SAN FRANCISCO, Calif. (KRON) — UCSF team “Makers Lab” is producing thousands of face shields for health care workers putting their lives on the line during the coronavirus pandemic.

The face shields will assist nurses and physicians at UCSF Medical Center and beyond.

The need for personal protective equipment (PPE) is extremely high for frontline health care workers during the crisis.

Using 3D printers, the team is producing 300 shields per day and is expecting production to increase. They are sharing their printing procedures with the world online.

The new shields have two main parts: a 3D-printed headband and a plastic film that attaches to the headband to protect the face. The headband can be secured using three knotted rubber bands.

The headband is made from PET-G, a plastic used in some water bottles.
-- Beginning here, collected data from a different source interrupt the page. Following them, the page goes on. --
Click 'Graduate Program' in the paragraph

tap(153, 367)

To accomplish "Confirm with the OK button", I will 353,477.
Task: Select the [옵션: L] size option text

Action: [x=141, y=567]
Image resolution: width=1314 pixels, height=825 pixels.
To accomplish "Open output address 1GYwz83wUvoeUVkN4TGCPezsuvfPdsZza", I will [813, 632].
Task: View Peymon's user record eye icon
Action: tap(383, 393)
The plastic film is a repurposed sheet of the clear plastic used to cover bound reports in schools and businesses.

“This protects a worker’s face from splashes and droplets,” Ramana Sastry, director of clinical engineering at UCSF Health, who is involved in the project, said.  “This design is key, not only because it’s inexpensive and quick, but also because we’re talking about extended use and reuse.”

The design has been approved by UCSF’s PPE Task Force as well as the departments of Clinical Technologies, Infection Control, and Safety. 

The total cost of the materials is less than $1.00 per shield, and each shield takes about an hour and 20 minutes to manufacture.

Additionally, the PET-G is recyclable.

Sastry said comparable face shields in the current environment of scarcity and stalled supply chains cost about $20 each.

The shields are being made at the UCSF Makers Lab, housed in UCSF’s Kalmanovitz Library.

Full production of the face shields began on April 1.

The team hopes to ramp up production by partnering with manufacturing facilities that have many printers that can be run 24 hours a day.